Parameter | Description | Required | Default |
---|---|---|---|
scan.startup.mode | The starting offset. Options:
| No | earliest |
scan.startup.timestamp.millis | Start consuming from a specific UNIX timestamp (in milliseconds). If this parameter is set, it overrides scan.startup.mode . Example: 1678886400000 (for March 15, 2023, 00:00:00 GMT) | No |
General Kafka properties
These parameters provide additional control over the Kafka consumer behavior. Most correspond to standard Kafka configuration properties, and for those, the RisingWave parameter name is prefixed with properties.
For detailed explanations of these parameters, refer to the official librdkafka configuration documentation.
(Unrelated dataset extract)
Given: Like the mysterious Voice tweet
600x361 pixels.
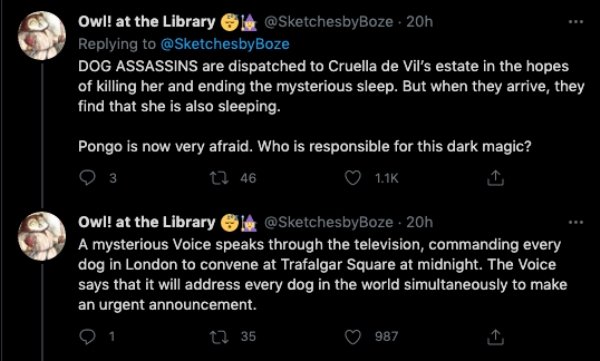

Parameter | Description | Type |
---|---|---|
properties.client.id | A user-defined string sent with every request to the Kafka brokers for tracing, logging, and monitoring purposes. It helps identify the client application (RisingWave) in Kafka logs and metrics. | string |
group.id.prefix | Specifies a custom prefix for the consumer group ID. RisingWave uses consumer groups to track progress, but does not rely on committed offsets. The default prefix is rw-consumer . The full consumer group ID is formed as {group_id_prefix}-{fragment_id} . | string |
properties.sync.call.timeout | The timeout in seconds of the synchronous calls. Default: 5s . | string |
properties.enable.auto.commit | If true , periodically commit the consumer’s offsets to Kafka. If false , you’ll need to handle offset management manually (generally not recommended with RisingWave). Default is false . | boolean |
properties.enable.ssl.certificate.verification | Whether to verify the server’s SSL certificate. Default: true . Set to false to disable verification (not recommended for production). | bool |
properties.fetch.max.bytes | The maximum amount of data the server will return per fetch request. | int |
properties.fetch.queue.backoff.ms | The initial backoff time in milliseconds between fetch requests. This helps avoid overwhelming the Kafka brokers if there are temporary issues. | int |
properties.fetch.wait.max.ms | The maximum time (in milliseconds) the server will block before answering a fetch request if there isn’t sufficient data to immediately satisfy the fetch.min.bytes requirement. | int |
properties.message.max.bytes | The maximum size of a message that can be received by the consumer. | int |
properties.queued.max.messages.kbytes | The maximum total size (in kilobytes) of messages buffered in the consumer’s local queue. | int |
properties.queued.min.messages | The minimum number of messages to keep in the local queue. | int |
properties.receive.message.max.bytes | The maximum size of a message that can be received, including protocol overhead. This should generally be larger than message.max.bytes . | int |
properties.statistics.interval.ms | The interval (in milliseconds) at which RisingWave emits Kafka consumer statistics. Set to a non-zero value to enable statistics collection. These statistics can be monitored using tools like Grafana. | int |
properties.ssl.endpoint.identification.algorithm | Set it to none to skip the hostname verification if you don’t provide the client certificate. See more details at TLS/SSL encryption and SASL authentication. | string |
Security (TLS/SSL and SASL)
RisingWave supports connecting to Kafka clusters secured with TLS/SSL encryption and/or SASL authentication. See the main Connect to Kafka guide for detailed examples.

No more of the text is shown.